Abonnés

Gardent (préparateur physique de la Rochelle) : « Je peux vous dire qu’on va performer »

Par Romain ASSELIN
  • Philippe Gardent, préparateur physique de La Rochelle.
    Philippe Gardent, préparateur physique de La Rochelle. Icon Sport
Publié le
Partager :

Au club depuis 2019, l’ancien sportif de haut niveau (football américain, bobsleigh, rugby à XIII) joue un rôle majeur dans l’impression de toute-puissance dégagée par les Rochelais. Ses datas du moment, dont il est féru, lui font dire que le vice-champion d’Europe est armé pour renverser l’ogre nommé Leinster.

De nombreux cadres se sont dits lessivés après la demi-finale, en raison notamment des fortes chaleurs. Les sentez-vous frais et dispos pour cette finale ?

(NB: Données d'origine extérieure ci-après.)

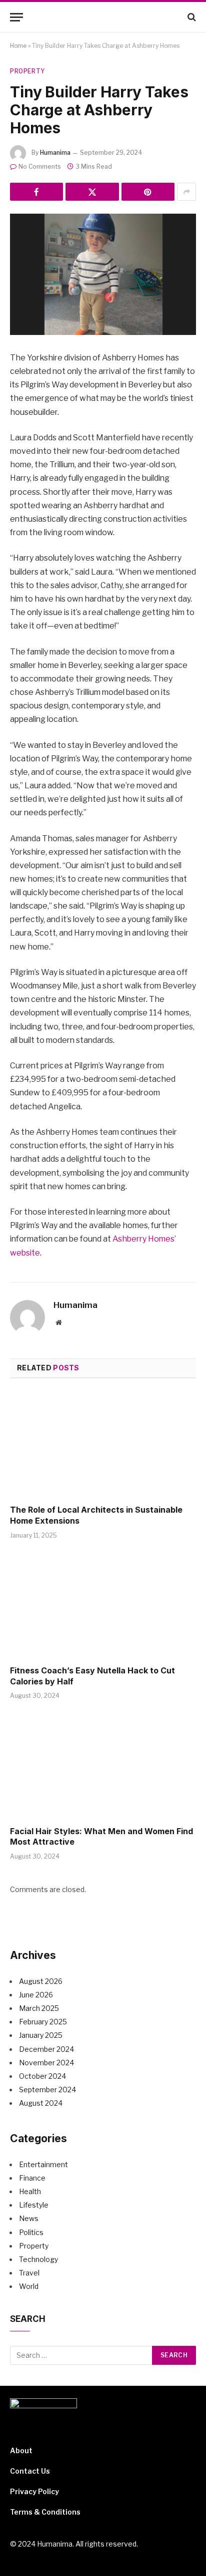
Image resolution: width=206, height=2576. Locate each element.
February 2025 (43, 2021)
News (28, 2218)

Ce n’est même pas une interrogation, pour nous ! Nos mecs ont assez vite récupéré. Quand je vois comment les joueurs du Racing ont terminé, aussi… Tout le monde était très fatigué. Je mets ça plus sur le compte de la température très élevée – ce temps était très bizarre – plutôt qu’autre chose.

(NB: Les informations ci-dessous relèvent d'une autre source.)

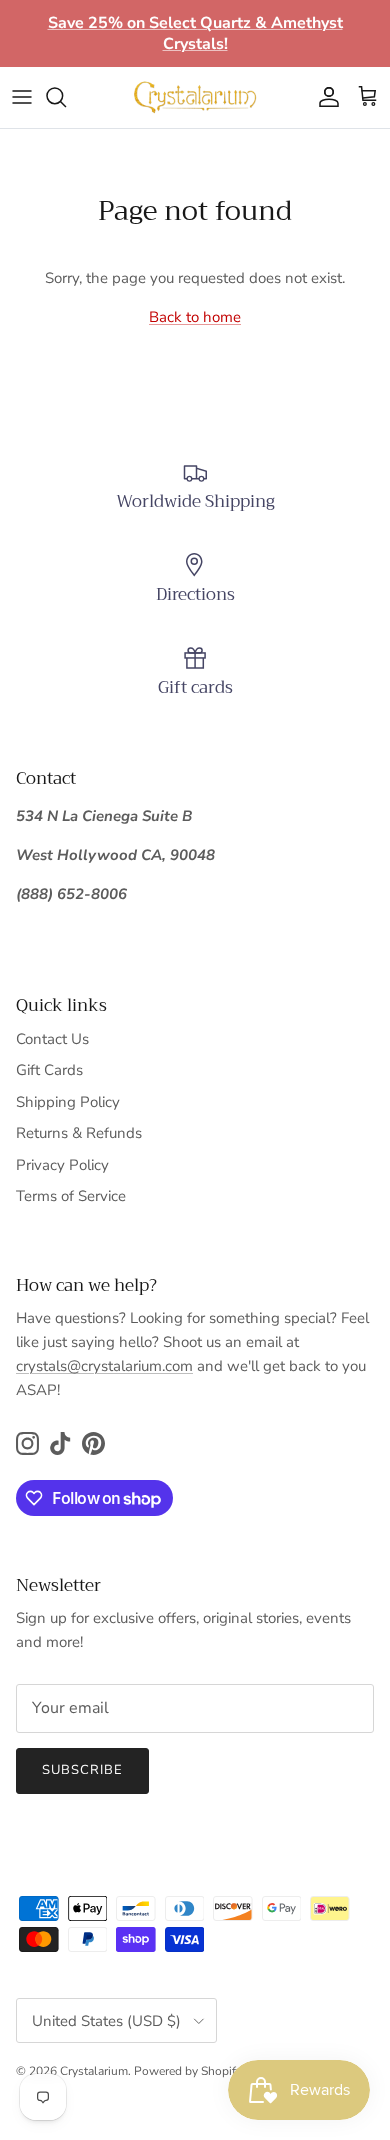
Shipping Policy (68, 1102)
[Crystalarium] (195, 97)
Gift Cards (49, 1070)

Comme l’intensité ? Relativement modérée, vu de l’extérieur…

Le combat dans les rucks était éprouvant mais le match s’est étalé sur plus de deux heures ! "Seulement" 35 minutes de temps de jeu effectif.

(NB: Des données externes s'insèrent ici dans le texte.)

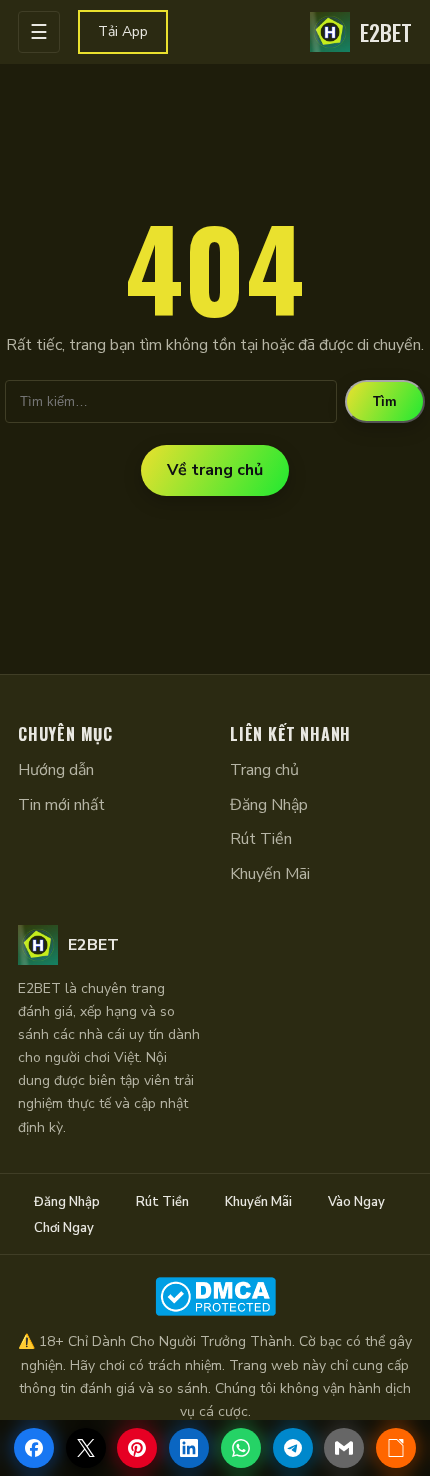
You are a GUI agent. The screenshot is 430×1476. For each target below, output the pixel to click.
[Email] (344, 1448)
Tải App (123, 31)
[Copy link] (396, 1448)
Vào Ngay (356, 1202)
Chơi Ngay (64, 1228)
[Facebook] (34, 1448)
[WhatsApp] (241, 1448)
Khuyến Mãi (270, 874)
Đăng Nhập (269, 805)
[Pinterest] (137, 1448)
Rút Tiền (261, 839)
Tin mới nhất (61, 805)
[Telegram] (293, 1448)
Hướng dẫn (56, 770)
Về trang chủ (215, 470)
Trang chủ (264, 770)
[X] (86, 1448)
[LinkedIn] (189, 1448)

Ce n’est pas la fourchette haute, en effet…

On est montés jusqu’à 40 minutes sur d’autres rencontres. Là, pas une seule phase de plus de deux minutes. En termes de nombre d’impacts et de distance parcourue, rien d’extraordinaire. Mais j’ai bien envie de voir si le Leinster ne sera pas un peu "choqué" à Marseille, avec ce temps-là (30 °C attendus, N.D.L.R), alors qu’ils ont joué à 17 °C en demie (sourire).

L’aspect fraîcheur physique semble, sur le papier, un atout dans la manche des Irlandais, au calendrier bien moins infernal. Qu’en dites-vous, en tant que Rochelais ?

C’est un élément important. On sait très bien que quelqu’un qui joue moins a moins de bobos. Mais quelqu’un qui joue plus a plus d’automatismes ! C’est notre force, en ce moment. Évidemment que le côté fraîcheur va jouer un rôle. Maintenant, on a des joueurs avec beaucoup d’expérience et un staff qui travaille pour que l’ensemble de notre effectif soit sollicité et pour qu’on réponde présent le jour J.

On vous sait sensible aux datas. Sont-elles encourageantes, avant cette finale ?

Je suis optimiste. Voilà pourquoi. On a montré ces derniers mois qu’on était capables de disputer des matchs avec une très haute intensité. On est toujours capables de le faire, on saura répondre. Quand je vois l’intensité qu’on a mise dans les zones de ruck depuis la trilogie contre l’UBB, je ne vois pas ce qui nous manque dans les datas de déplacement, de capacité d’accélération, de capacité à aller vite, à répéter des tâches… Les mecs sont largement autant capables que l’année dernière. Voire plus. Donc je ne m’inquiète pas.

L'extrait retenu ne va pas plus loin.